Although it may sound odd, successful parenting of a child born with this disability may well begin with the need to mourn the loss of the more perfect child the parent(s) were hoping for.
Giving birth to a child who is less than ‘perfect’ can be quite a blow to parents. Especially when the disability is conspicuous at birth, as with physical malformations or in infancy or early childhood such as Cerebral Palsy, Autism or Mental Retardation, there is a jolt-factor which all parents need to contend with if they hope to be able to do the best possible parenting job with the child who was actually born
Some conditions with which Mental Retardation is commonly associated with, such as Trisomy 21 (Down Syndrome) can actually be diagnosed before the child is born through a process called Amniocentesis where some fluid is drawn from the embryonic sac and analyzed for genetic disorders.
While we know that all people are capable of learning, growth and change, we also understand that these capabilities are not evenly (no, not ‘fairly’ either) distributed across the population. The circumstances of birth, prenatal conditions and inherited or idiopathic (flukes) biogenetic realities can and do circumscribe much of a person’s potential.
People with Mental Retardation can and do grow and change. However, for many, many years, this has been falsely believed to not be true. Consequently, children so diagnosed were often warehoused in institutions where they were managed rather than educated or trained and expectations for growth, learning and change were negligible.
The modern parent knows more than parents knew in Victorian times, or even in the middle part of the last century. Professionals know more than they once did as well. A child who is developmentally impacted by Mental Retardation is not a fixed, never changing person. S/he can and will learn and grow – but at a different pace and perhaps in different ways that a child not so afflicted.
Having spent about five years working in a large system created to deliver services to persons with Developmental Disabilities (The California Regional Center System) I had hundreds of experiences with families with disabled children. Between myself and my staff, I had knowledge of some thousands of them. The most important thing I learned was that despite their retardation, each and every one of these people is an individual and is most helpfully regarded as such.

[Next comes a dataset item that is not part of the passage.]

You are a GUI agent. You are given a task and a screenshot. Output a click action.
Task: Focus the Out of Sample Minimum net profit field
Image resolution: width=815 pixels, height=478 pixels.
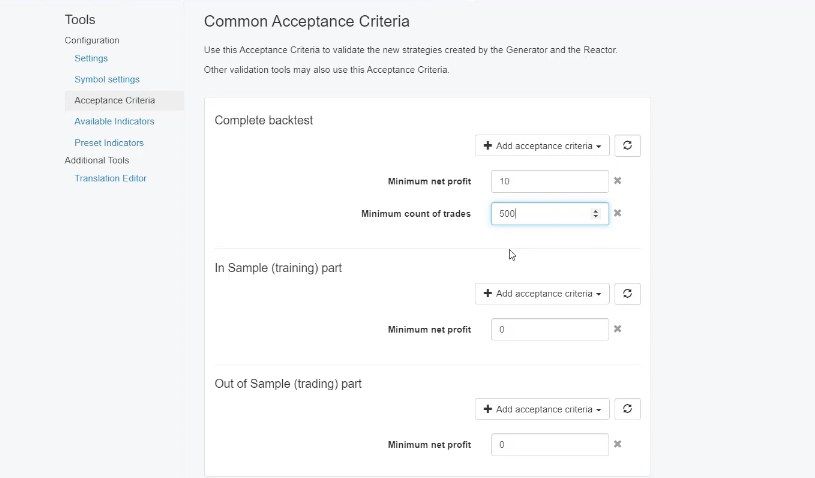pos(549,444)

There are various degrees of Mental Retardation; Ranging from the mild to the severe. Within each general grouping, growth potentials and trajectories vary but there is ALWAYS the opportunity for some growth, learning and change for everyone.
Any article this brief covering such an important and complex subject needs be an oversimplification of some kind. This article is deliberately so. I have reduced the parenting issues for people who have a child with Mental Retardation to three core issues. Each of them, thoughtfully and successfully addressed, will improve the chances of a satisfying and satisfactory parenting experience.
1) Mourning the child who was NOT born so as to be able to more fully accept the one that you have.
Most expectant parents have an idea about the baby who is on the way. S/he will be adorable, beautiful, loving and highly intelligent. “Anything will be possible for this child to achieve” is a culturally common mantra for expecting parents.
If the reality of the child who is actually born does not fit one or more of those expectations, a sense of loss and disappointment is often experienced. Sometimes, parents even blame themselves for something they had no control over, or feel, depending on their beliefs, that this child has been given them by the Almighty as a challenge, reward or punishment.
In any event, in order to be able to more fully accept the reality of the actual child, the one who was imagined yet not born must be, in a very real sense, mourned. and allowed to pass. Otherwise, the actual present baby will always be experienced as an imperfect disappointment. People, particularly those with Mild Mental Retardation, can be and often are sensitive to this feeling they get from their parents. It accounts, in part, for the high incidence of Depression among those in this higher level of mentally retarded functioning.
2) Having expectations of learning, growth and change and being careful to not involve your child in any program that does not share this belief, and offer appropriate opportunities to learn and grow.
The old ‘sheltered workshop’ model where people with Mental Retardation sit at tables sorting simple items all day and are never challenged or taught to do anything more complex is a professional anachronism.
Parents or other interested people may find a documentary film called “Try Another Way” featuring the work of Clinical Psychologist, Marc Gold, PhD.
Languishing in an expectation-free world (whether at home or in a Day Program) where a lifetime of being infantilized awaits, does absolutely nothing but reinforce old ideas and freezes people where they are rather than helping them advance, to the extent that they are able, developmentally, and
3) Realistically assessing your child’s needs both now and as they grow into adulthood for the most realistically challenging and supportive program and living situation.
This is also a very tough one. Parents of children with Mental Retardation tend to be, understandably, very protective of them. What happens when these ‘children’ become adults? What happens when the parents become too elderly or infirm to provide good care for and supervision of them?
In California, parents with these concerns drove the creation of the Regional Center system which provides a life-time of case management and other services to people diagnosed as being substantially handicapped due to a Developmental Disability – Mental Retardation key among those conditions.
In other states, parents need to plan thoughtfully for the future of their child which may involve living away from the parents’ home even before they are unable to provide care for him or her.
Mourning and acceptance, the belief in continuing human growth and development and realistically attainable and developmentally appropriate program and living planning are the three ‘oversimplified’ core issues facing each and every parent of each and every child born with Mental Retardation.